#### PROVIDED DATA ####
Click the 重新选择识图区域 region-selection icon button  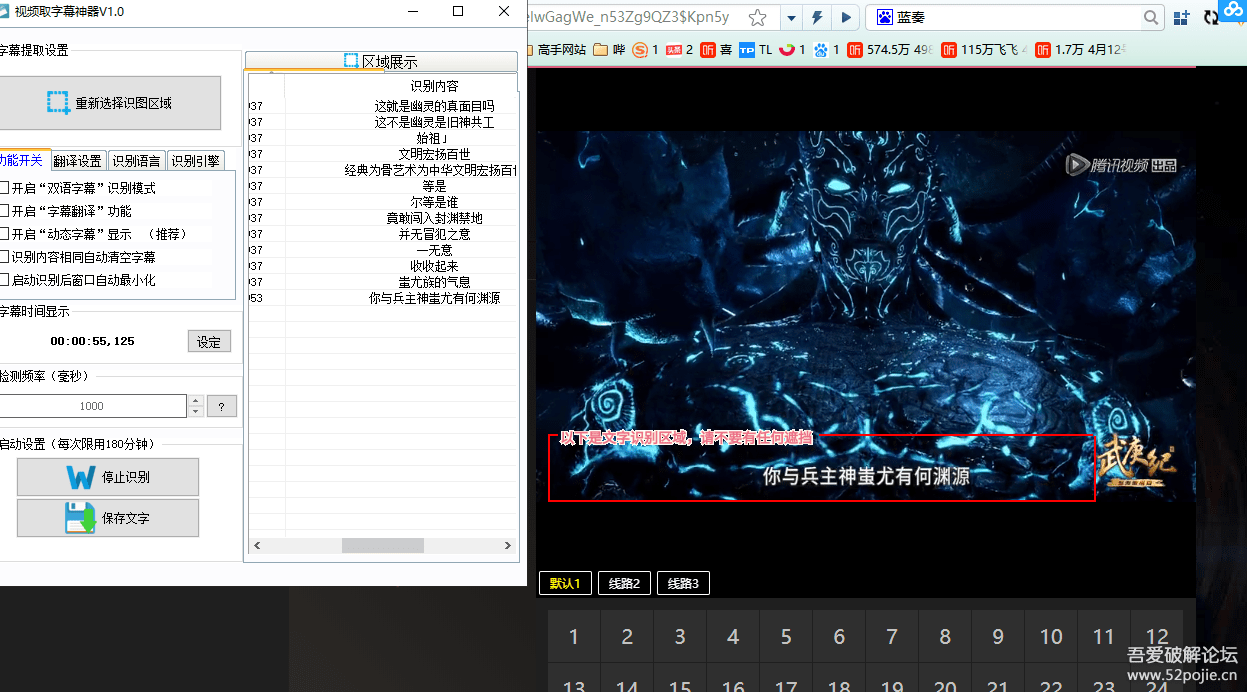pos(58,102)
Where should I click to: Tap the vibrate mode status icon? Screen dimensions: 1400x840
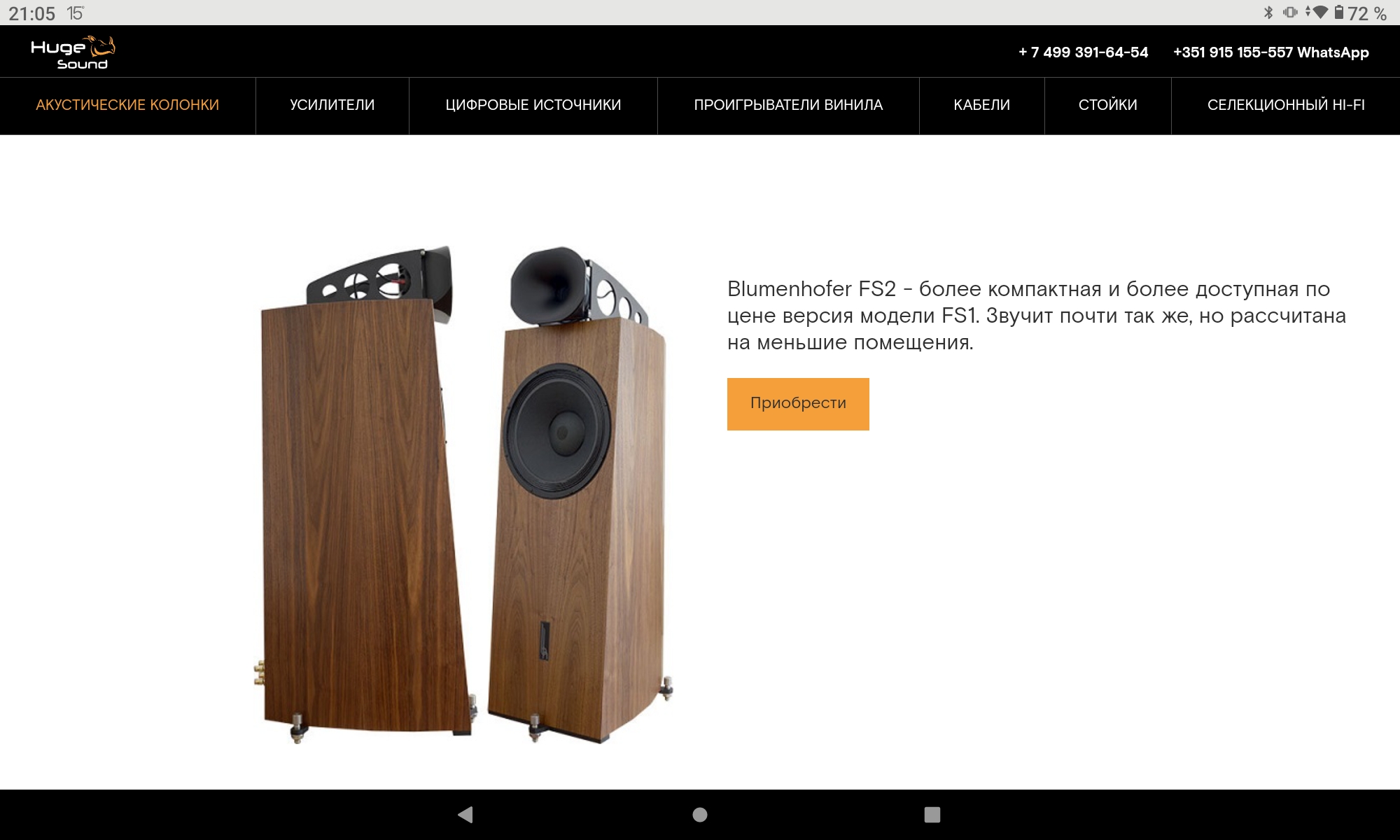pyautogui.click(x=1290, y=13)
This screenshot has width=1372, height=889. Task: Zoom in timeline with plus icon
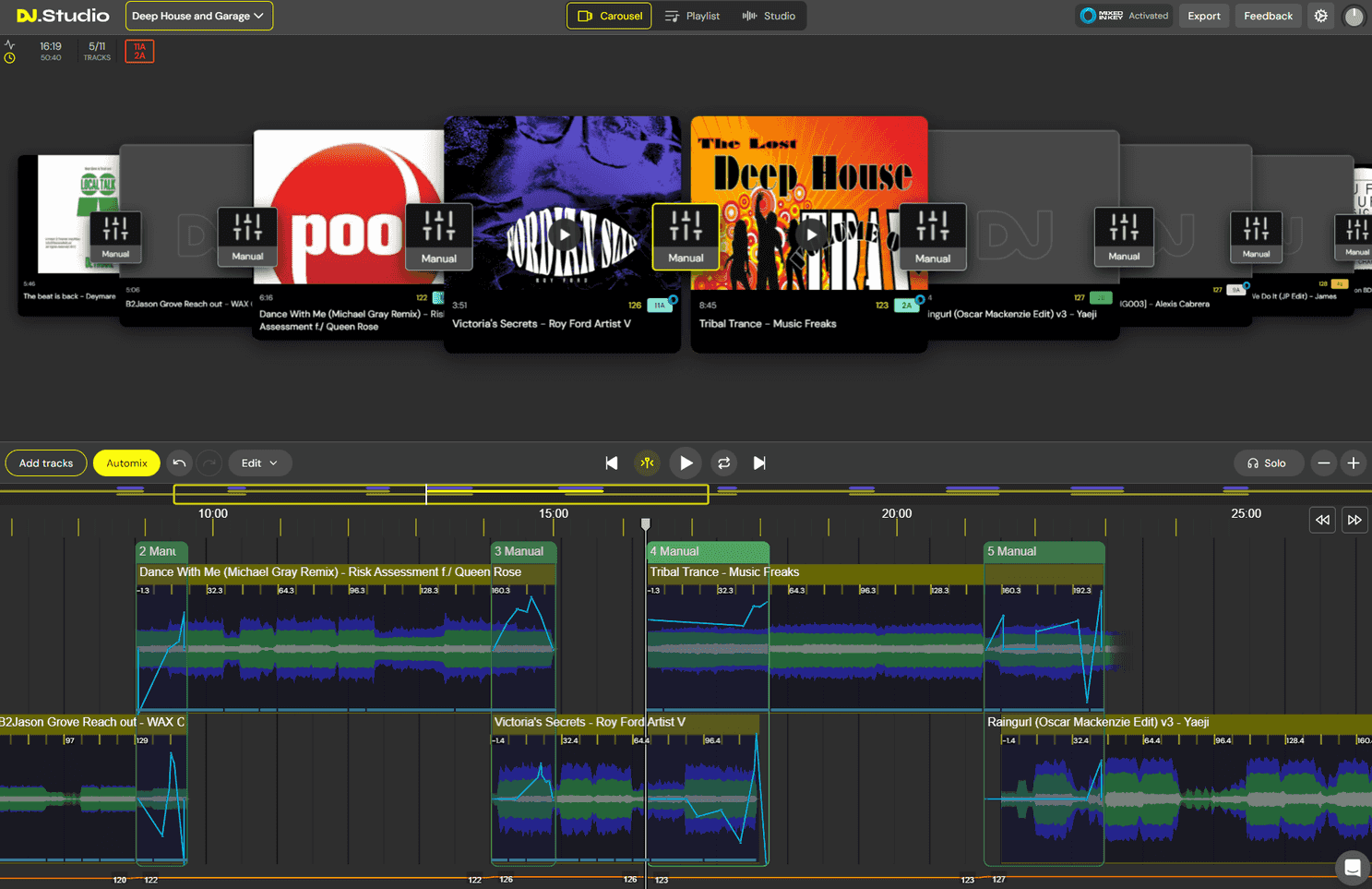tap(1354, 463)
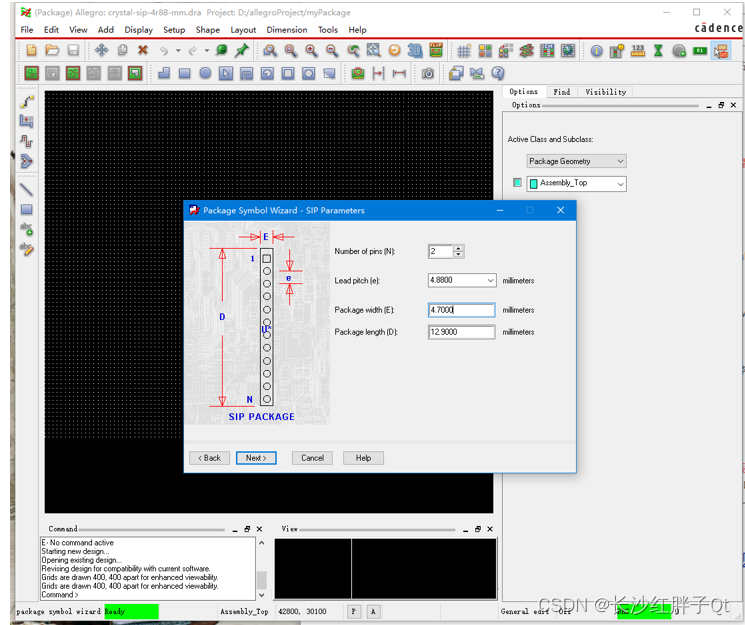The height and width of the screenshot is (625, 745).
Task: Toggle the P button in status bar
Action: tap(354, 611)
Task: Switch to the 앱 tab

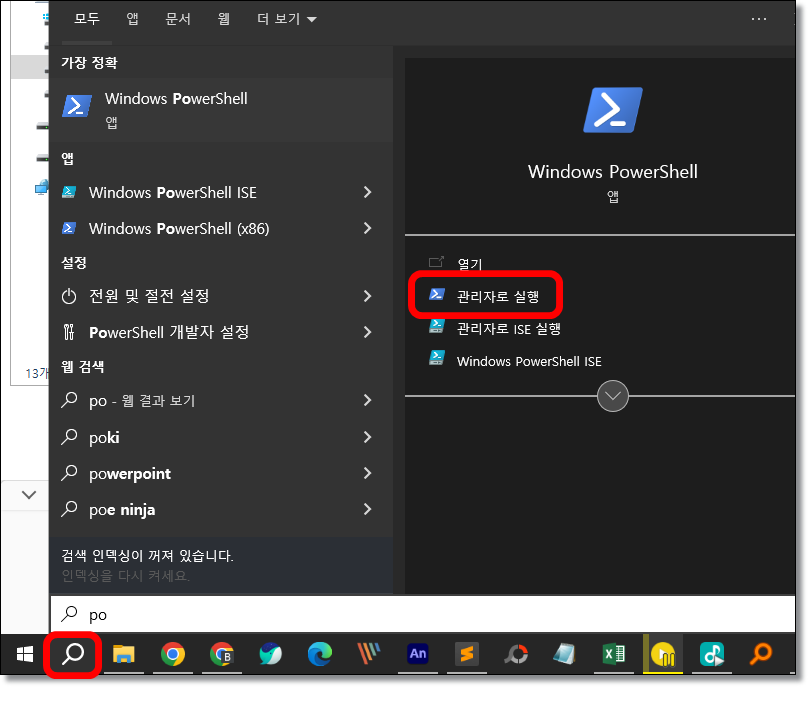Action: pos(131,18)
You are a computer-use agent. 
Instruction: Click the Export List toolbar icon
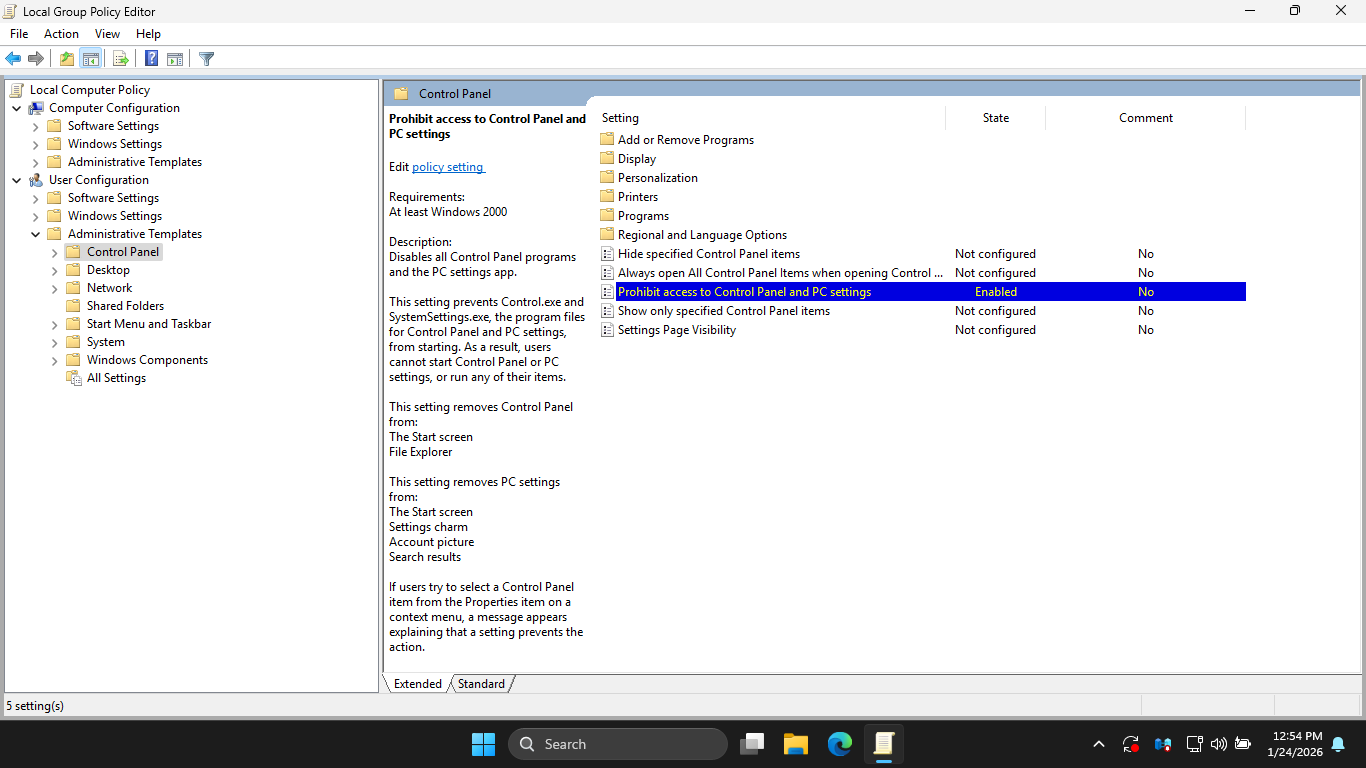click(x=120, y=59)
####
- _TASK BRIEF_
Starting at the line where "Instruction: Click the" appears, restate every line through the end of the records above exactly, but omit the pictures.

- _RESPONSE TO THE TASK_
Instruction: Click the Export List toolbar icon
click(x=120, y=59)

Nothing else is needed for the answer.